Because of the lack of a union or association for nightlife security, Smith is the closest thing to a national advocate for the trade, but, at the venue level, ties can run deep. “We got very close,” says Khoury of his Pacha team. “They would come to the house and hang out, have barbecues. You meet their kids, their significant others. It’s a lot of stress, having to watch over 30 guys. I’ve had guards get stabbed or sliced. I’m the kind of person who takes on more stress than needed.”
Khoury had a close call of his own in 2005, when a pair of men he ejected came back looking for retribution. “I thought there were only two of them, but there was a third, and the kid had a razor in his hand.” He cut Khoury’s back from the top of his right shoulder to his left hip; his leather jacket stopped the blade from reaching his skin. “I would have needed hundreds of stitches,” he recalls.
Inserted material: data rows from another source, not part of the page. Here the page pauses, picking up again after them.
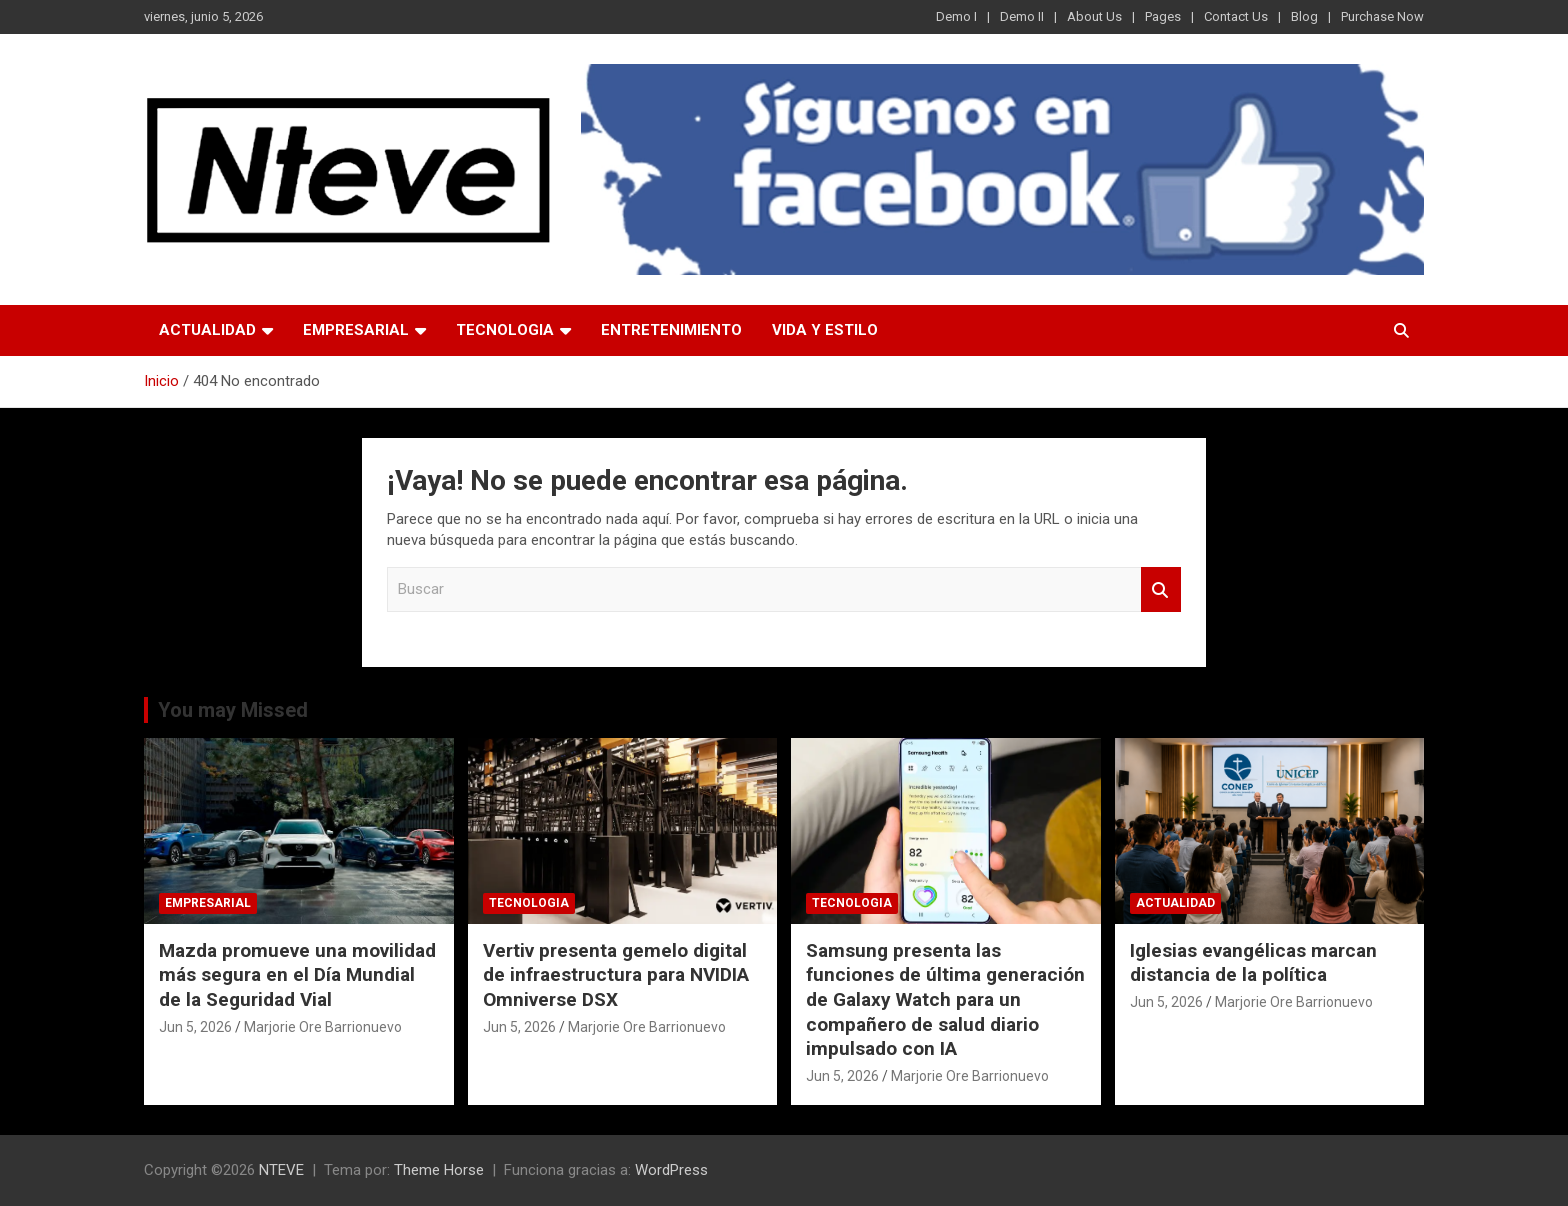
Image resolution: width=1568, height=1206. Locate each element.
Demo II (1022, 16)
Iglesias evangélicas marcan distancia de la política (1253, 963)
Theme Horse (439, 1170)
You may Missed (233, 710)
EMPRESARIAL (356, 330)
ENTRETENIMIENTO (671, 330)
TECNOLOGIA (505, 330)
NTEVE (281, 1170)
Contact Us (1236, 16)
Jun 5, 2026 (195, 1027)
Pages (1163, 16)
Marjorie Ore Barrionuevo (323, 1027)
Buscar (1161, 589)
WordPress (671, 1170)
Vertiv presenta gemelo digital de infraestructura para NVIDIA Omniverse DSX (616, 975)
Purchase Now (1382, 16)
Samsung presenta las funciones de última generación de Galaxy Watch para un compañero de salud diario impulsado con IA (945, 1000)
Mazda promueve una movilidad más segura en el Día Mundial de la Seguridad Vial (297, 975)
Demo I (956, 16)
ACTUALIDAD (207, 330)
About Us (1094, 16)
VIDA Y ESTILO (825, 330)
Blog (1304, 16)
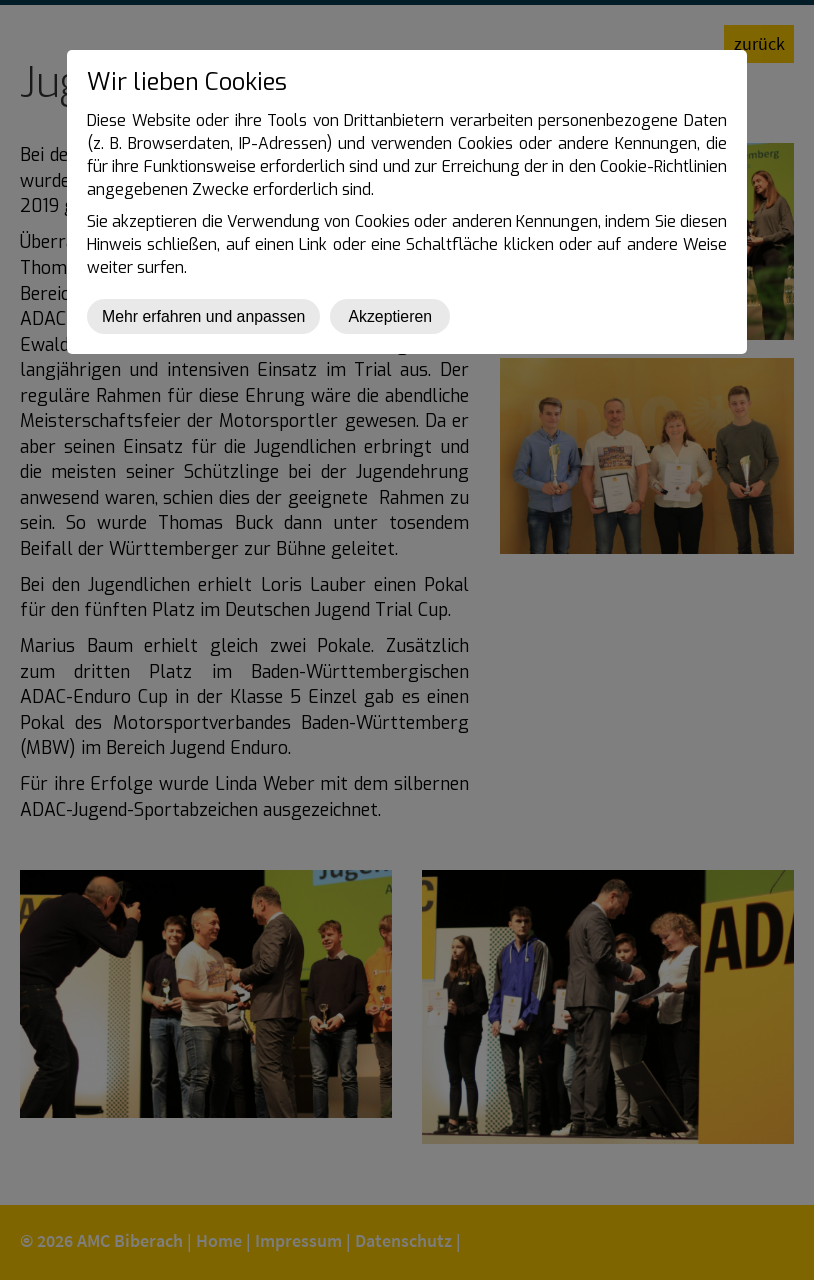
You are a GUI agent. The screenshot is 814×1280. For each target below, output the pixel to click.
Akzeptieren (390, 316)
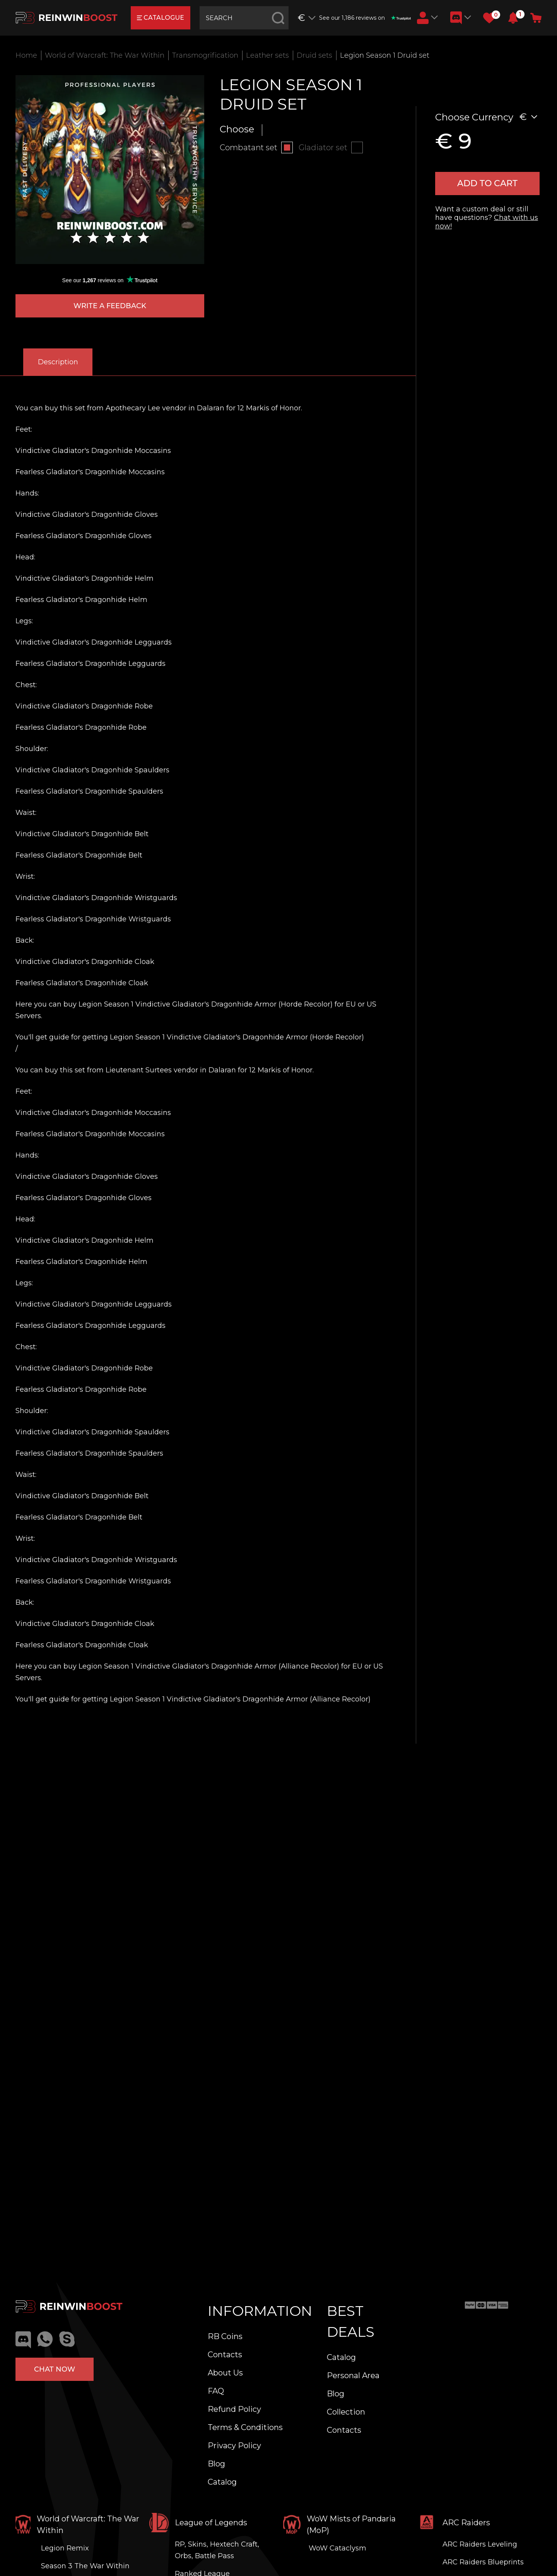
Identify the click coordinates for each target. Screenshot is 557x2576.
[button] (513, 18)
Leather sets (267, 55)
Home (26, 55)
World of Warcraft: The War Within (104, 55)
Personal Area (353, 2375)
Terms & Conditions (245, 2427)
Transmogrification (205, 55)
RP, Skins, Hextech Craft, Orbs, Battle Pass (217, 2550)
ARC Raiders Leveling (480, 2544)
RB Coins (225, 2336)
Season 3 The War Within (85, 2566)
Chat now (54, 2369)
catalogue (161, 17)
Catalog (222, 2482)
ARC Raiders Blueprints (483, 2562)
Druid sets (314, 55)
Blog (216, 2463)
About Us (225, 2372)
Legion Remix (65, 2548)
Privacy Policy (234, 2445)
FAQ (216, 2391)
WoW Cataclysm (337, 2548)
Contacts (225, 2354)
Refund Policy (234, 2409)
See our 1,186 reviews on (365, 17)
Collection (346, 2412)
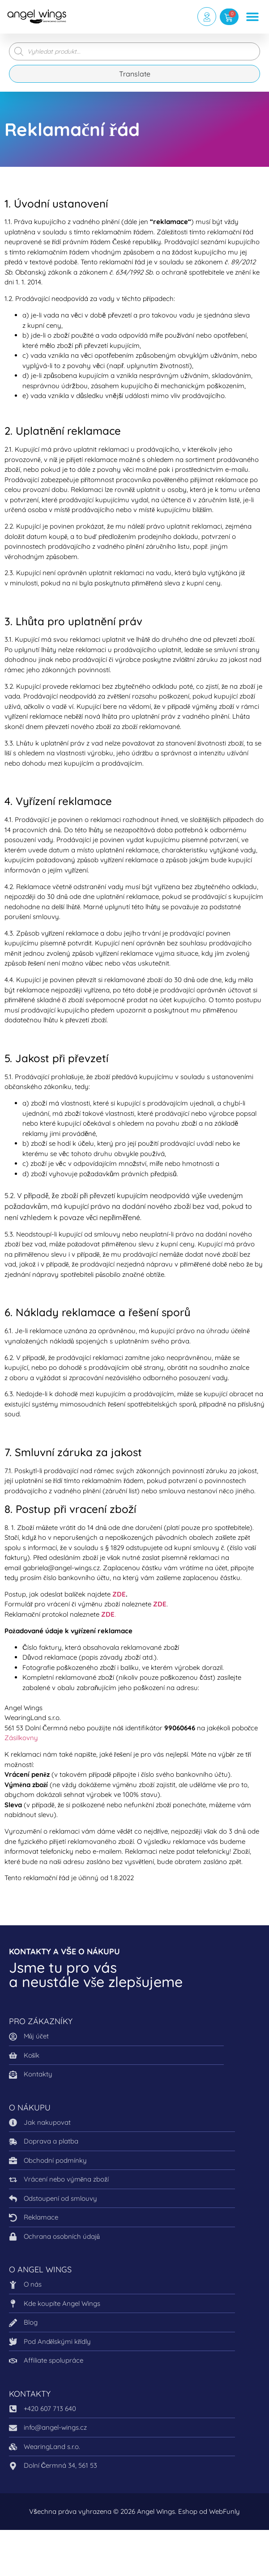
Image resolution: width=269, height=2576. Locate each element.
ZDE (119, 1594)
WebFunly (224, 2511)
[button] (252, 17)
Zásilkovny (21, 1737)
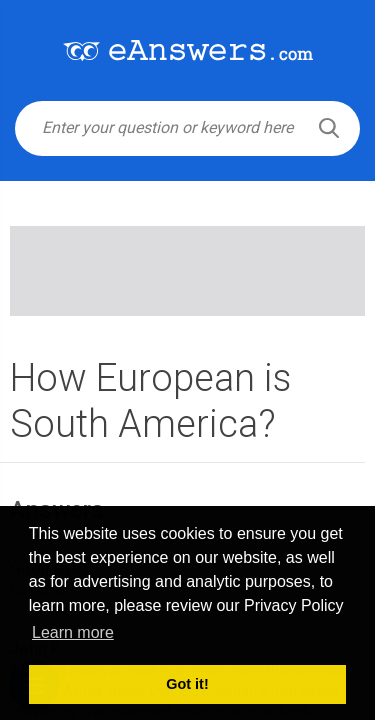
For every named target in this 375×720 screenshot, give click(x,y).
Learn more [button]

He is currently on tour with R. Kelly as a production manager and says that part of him is relieved to be out of the security business.
Back at Atlas Social Club, Andre’s June 15 shift ends at 4 a.m. the next morning without incident. As he prepares to head home, he says, “I truly hope that some meaningful and constructive changes come about to help prevent tragedies [like Orlando] in the future.” Less than a week later, the Senate voted down four gun-policy measures introduced as a result of Mateen’s rampage, all but guaranteeing that change won’t be coming anytime soon.